*** MATERIAL FOR THIS TASK ***
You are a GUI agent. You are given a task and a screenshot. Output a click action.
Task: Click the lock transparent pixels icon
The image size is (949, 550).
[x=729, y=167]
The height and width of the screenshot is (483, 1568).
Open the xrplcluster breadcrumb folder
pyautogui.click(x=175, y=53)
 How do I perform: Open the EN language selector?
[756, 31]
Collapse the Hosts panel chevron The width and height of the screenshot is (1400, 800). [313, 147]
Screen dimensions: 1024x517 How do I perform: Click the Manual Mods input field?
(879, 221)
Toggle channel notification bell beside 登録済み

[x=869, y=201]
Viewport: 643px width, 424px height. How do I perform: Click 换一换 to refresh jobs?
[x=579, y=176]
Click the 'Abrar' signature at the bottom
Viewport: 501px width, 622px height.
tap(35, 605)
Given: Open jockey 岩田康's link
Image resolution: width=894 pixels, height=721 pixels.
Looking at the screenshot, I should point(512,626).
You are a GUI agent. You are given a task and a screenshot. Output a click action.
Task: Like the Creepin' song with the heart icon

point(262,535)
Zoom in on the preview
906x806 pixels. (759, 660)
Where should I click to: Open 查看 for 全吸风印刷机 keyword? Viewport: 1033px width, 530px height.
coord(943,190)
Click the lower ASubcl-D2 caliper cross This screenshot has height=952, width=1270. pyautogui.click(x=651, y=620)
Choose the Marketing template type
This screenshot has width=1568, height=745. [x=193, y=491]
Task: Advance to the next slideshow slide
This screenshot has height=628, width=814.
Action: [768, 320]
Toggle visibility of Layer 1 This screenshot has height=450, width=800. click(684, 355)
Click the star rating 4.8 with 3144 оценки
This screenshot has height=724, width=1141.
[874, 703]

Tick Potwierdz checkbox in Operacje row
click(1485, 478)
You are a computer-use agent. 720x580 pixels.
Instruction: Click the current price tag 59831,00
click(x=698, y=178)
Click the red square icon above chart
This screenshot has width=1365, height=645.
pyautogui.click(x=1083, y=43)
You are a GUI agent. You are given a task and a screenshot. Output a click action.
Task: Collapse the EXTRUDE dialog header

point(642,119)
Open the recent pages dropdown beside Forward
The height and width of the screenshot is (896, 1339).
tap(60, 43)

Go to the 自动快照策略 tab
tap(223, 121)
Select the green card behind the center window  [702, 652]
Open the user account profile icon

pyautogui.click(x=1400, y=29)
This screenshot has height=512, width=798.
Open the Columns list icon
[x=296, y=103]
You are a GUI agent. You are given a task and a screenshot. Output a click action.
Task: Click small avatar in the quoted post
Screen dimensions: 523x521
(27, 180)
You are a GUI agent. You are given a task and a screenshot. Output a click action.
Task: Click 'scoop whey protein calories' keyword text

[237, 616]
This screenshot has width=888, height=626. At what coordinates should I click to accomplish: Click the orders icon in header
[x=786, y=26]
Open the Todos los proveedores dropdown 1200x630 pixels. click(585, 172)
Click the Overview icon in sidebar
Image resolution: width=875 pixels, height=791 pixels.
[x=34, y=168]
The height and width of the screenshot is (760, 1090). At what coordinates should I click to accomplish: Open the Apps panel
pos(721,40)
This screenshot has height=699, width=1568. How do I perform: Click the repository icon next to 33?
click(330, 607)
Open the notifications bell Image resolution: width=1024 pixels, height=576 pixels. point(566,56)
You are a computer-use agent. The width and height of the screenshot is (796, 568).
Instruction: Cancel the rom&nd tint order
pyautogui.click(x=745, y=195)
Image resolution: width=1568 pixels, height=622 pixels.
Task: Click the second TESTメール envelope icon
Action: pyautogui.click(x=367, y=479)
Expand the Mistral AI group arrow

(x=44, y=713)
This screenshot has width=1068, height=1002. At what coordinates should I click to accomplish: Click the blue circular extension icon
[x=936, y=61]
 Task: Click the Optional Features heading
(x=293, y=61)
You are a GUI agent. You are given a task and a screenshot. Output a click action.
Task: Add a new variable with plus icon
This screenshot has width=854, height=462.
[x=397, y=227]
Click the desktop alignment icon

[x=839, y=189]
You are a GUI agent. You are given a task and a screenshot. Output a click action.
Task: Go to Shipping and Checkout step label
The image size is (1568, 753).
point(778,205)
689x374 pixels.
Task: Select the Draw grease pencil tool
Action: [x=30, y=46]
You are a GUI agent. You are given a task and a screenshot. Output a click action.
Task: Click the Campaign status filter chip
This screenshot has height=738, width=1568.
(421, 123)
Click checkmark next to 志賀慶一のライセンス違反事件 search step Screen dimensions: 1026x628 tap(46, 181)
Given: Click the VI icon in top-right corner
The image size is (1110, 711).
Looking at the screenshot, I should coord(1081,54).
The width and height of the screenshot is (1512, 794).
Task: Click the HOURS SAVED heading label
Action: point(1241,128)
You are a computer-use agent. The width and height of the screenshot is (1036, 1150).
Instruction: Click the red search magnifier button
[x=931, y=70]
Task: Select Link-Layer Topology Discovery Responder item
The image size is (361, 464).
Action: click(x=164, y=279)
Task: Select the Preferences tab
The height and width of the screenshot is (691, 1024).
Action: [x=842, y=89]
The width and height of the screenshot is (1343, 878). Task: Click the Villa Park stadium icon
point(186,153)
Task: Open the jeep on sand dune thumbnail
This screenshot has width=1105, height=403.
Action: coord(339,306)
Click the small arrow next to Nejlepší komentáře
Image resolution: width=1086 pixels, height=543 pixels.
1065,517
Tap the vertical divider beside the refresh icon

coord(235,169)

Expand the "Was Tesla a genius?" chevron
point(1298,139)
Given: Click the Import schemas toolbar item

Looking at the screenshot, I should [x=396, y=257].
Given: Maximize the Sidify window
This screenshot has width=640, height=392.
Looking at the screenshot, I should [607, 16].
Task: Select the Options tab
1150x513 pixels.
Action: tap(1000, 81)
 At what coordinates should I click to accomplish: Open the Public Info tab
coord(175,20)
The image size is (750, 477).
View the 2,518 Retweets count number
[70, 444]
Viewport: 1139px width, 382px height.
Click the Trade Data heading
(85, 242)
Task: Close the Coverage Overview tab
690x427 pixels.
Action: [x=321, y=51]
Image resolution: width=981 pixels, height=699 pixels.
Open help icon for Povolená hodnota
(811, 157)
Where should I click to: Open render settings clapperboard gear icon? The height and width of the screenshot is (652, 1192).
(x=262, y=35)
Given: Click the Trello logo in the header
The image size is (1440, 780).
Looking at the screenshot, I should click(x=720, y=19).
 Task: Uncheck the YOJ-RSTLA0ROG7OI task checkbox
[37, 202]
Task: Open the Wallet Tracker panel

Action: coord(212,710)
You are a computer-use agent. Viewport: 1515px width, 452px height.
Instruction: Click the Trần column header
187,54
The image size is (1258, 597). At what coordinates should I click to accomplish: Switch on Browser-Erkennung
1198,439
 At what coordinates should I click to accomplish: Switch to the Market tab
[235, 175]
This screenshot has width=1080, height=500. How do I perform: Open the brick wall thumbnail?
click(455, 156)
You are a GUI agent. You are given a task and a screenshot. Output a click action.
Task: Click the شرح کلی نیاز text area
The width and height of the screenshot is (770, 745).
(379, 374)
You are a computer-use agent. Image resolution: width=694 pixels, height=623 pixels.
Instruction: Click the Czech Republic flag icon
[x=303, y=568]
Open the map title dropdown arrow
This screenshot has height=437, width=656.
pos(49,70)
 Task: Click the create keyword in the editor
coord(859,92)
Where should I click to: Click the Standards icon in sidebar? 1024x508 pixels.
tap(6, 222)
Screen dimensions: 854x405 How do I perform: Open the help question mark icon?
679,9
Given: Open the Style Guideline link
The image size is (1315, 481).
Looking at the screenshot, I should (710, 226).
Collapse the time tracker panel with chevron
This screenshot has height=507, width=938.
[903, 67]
***
The required output is the stretch of entries above from the line containing "The image size is (949, 550)." through the line containing "Given: Open jockey 岩田康's link", reproduced exactly.

The image size is (949, 550).
[x=729, y=167]
The height and width of the screenshot is (483, 1568).
Open the xrplcluster breadcrumb folder
pyautogui.click(x=175, y=53)
 How do I perform: Open the EN language selector?
[756, 31]
Collapse the Hosts panel chevron The width and height of the screenshot is (1400, 800). [313, 147]
Screen dimensions: 1024x517 How do I perform: Click the Manual Mods input field?
(879, 221)
Toggle channel notification bell beside 登録済み

[x=869, y=201]
Viewport: 643px width, 424px height. How do I perform: Click 换一换 to refresh jobs?
[x=579, y=176]
Click the 'Abrar' signature at the bottom
Viewport: 501px width, 622px height.
tap(35, 605)
Given: Open jockey 岩田康's link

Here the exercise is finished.